## Text extract
..........

Print a 'X' pattern of '*'

Question

I'm trying to print this pattern in Python:

*     *
 *   * 
  * *
   *
  * *
 *   *
*     *

And came up with this code:

size = 7
inner_size = size - 3
space=0

for i in range(inner_size):
    print (' ' * space + '*' + ' ' * inner_size + '*')
    inner_size -=2
    space +=1
print "    *"

t_size=7
t_inner_size = 0
space=3
for i in range(inner_size):
    print (' ' * space + '*' + ' ' * inner_size + '*')
    inner_size +=2
    space -=1

But, it prints this :

*    *
 *  *
  **
   **
    *

How to print the required pattern? Is it possible to do this in one loop?

Answer 1

Here's one way to do it:

def pattern(size):
    for i in range(size):
        print("".join("*" if j == i or size - 1 - j == i else " "
                      for j in range(size)))

Details: i is the row index and j is the column index (both zero-based). The j == i condition generates a diagonal from upper-left to lower-right. The size - 1 - j == i condition generates a diagonal from upper-right to lower-left. Together, they produce the X shape.

When called with a size of 7:

pattern(7)

It prints:

*     *
 *   * 
  * *  
   *   
  * *  
 *   * 
*     *

Note that it works with both even and odd sizes. In the case of an even size, the resulting X will contain a 2x2 block of stars in the center.

Answer 2

Just another way of solving the problem:

for i in range(5):
      for j in range(5):
           if ((i==j) or j==(5-i-1)):
               print " *",
           else:
               print " ",
       print ""

~

Answer 3

I have used ideas from your existing code in the question and made a few tweaks to do it in a single loop with simple, crystal clear code:

def xprint(size):
    i,j = 0,size - 1

    while j >= 0 and i < size:

        initial_spaces = ' '*min(i,j)
        middle_spaces = ' '*(abs(i - j) - 1)
        final_spaces = ' '*(size - 1 - max(i,j))

        if j == i:
            print initial_spaces + '*' + final_spaces
        else:
            print initial_spaces + '*' + middle_spaces + '*' + final_spaces

        i += 1
        j -= 1

xprint(7) 

It prints out:

*     *
 *   * 
  * *  
   *   
  * *  
 *   * 
*     *

A linear-time straightforward way of doing it.

Answer 4

You asked if it can be done with a ' single loop ' . So there ya go:

n = 3
for i in range(-n, n + 1):
    print('{}*{}{}'.format(
        (n + 1 - abs(i)) * ' ',
        (2 * abs(i) - 1) * ' ',
        '' if i == 0 else '*'))

..........

## Dataset
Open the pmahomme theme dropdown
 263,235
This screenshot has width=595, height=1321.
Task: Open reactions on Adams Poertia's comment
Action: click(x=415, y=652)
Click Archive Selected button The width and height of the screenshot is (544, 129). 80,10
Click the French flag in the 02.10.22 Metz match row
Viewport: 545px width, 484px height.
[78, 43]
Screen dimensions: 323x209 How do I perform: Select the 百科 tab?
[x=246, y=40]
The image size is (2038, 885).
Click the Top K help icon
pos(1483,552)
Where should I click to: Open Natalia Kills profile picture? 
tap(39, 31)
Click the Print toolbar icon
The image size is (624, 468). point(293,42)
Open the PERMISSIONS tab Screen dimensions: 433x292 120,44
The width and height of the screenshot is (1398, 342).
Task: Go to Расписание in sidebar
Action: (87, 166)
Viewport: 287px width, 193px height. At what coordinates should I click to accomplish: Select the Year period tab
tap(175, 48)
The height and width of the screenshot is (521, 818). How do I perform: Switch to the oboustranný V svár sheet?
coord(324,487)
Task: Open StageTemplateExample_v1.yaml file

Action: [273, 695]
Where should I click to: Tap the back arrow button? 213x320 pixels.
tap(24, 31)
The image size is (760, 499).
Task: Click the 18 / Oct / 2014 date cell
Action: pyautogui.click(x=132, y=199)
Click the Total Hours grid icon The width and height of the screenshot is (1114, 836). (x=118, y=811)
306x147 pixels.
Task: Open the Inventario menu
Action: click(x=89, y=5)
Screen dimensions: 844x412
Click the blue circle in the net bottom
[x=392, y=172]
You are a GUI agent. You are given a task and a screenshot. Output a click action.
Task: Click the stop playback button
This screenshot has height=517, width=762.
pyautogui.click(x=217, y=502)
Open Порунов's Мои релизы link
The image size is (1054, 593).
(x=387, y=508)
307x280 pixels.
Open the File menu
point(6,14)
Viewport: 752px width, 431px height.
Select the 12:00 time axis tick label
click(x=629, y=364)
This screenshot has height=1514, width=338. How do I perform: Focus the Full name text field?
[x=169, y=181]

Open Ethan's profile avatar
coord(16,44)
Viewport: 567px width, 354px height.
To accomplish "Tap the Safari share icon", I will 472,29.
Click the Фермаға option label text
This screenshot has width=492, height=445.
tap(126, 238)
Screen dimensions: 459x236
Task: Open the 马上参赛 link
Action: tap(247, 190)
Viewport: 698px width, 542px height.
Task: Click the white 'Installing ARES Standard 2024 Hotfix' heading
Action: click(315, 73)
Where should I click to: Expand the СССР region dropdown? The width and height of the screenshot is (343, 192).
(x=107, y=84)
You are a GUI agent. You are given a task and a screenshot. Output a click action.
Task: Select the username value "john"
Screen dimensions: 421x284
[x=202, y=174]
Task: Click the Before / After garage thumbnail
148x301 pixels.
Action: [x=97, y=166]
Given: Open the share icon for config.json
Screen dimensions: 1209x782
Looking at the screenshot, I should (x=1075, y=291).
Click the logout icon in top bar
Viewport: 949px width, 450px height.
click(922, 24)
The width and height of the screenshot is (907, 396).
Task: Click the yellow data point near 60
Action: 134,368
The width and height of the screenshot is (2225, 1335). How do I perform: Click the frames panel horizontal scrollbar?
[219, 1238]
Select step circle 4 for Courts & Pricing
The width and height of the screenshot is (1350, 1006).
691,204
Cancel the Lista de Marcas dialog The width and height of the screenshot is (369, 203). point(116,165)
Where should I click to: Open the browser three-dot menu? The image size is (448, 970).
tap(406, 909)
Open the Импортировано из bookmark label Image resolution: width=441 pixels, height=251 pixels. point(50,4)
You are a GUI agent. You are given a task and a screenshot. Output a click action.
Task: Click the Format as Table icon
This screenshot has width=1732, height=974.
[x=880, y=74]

..........

## Problems
**a.** In the X-pattern thread, what does Answer 1 say the resulting X contains in its center when the size is even?
**b.** Continue the X-pattern thread, starting after its final line of code.

## Answers to the problems
**a.** A 2x2 block of stars.

**b.**
Explanation:

For any given line, we need 2 sets of spaces. Spaces before the first * , and spaces after the first * . This we are formatting our string as follows: {}*{}

Now we add an extra placeholder, because every line has 2x '*', except for the middle line. We're counting in a fashion similar to -3 -2 -1 0 1 2 3 , there middle line has index 0 . Thus now our string format has become {}*{}{} .

Now, space before the first * need n + 1 - abs(i) no. of spaces.
and spaces after the first * need n + 1 - abs(i) no of spaces.

Output (n=3):

 *     *
  *   *
   * *
    *
   * *
  *   *
 *     *

Output (n=5):

 *         *
  *       *
   *     *
    *   *
     * *
      *
     * *
    *   *
   *     *
  *       *
 *         *

Although people are using the entire pattern size as input, I think it's more intuitive to use the recurring size as input. So just change the value of n as desired.

PS: This is not the most elegant, nor is it the most legible solution. But it works in a single loop.

Answer 5

You can also do it like this:

pattern_size = 7
for t in range(pattern_size):
    pattern = list(" " * pattern_size)
    pattern[t] = "*"
    pattern[-(t+1)] = "*"
    print("".join(pattern))

Output:

*     *
 *   * 
  * *  
   *   
  * *  
 *   * 
*     *

Answer 6

Another code for the above pattern

i = 0
j = 6
for row in range(7):
    for column in range(7):
        if(column == i or column == j):
            print("*",end="")
        else:
            print(" ",end="")
    print("\n")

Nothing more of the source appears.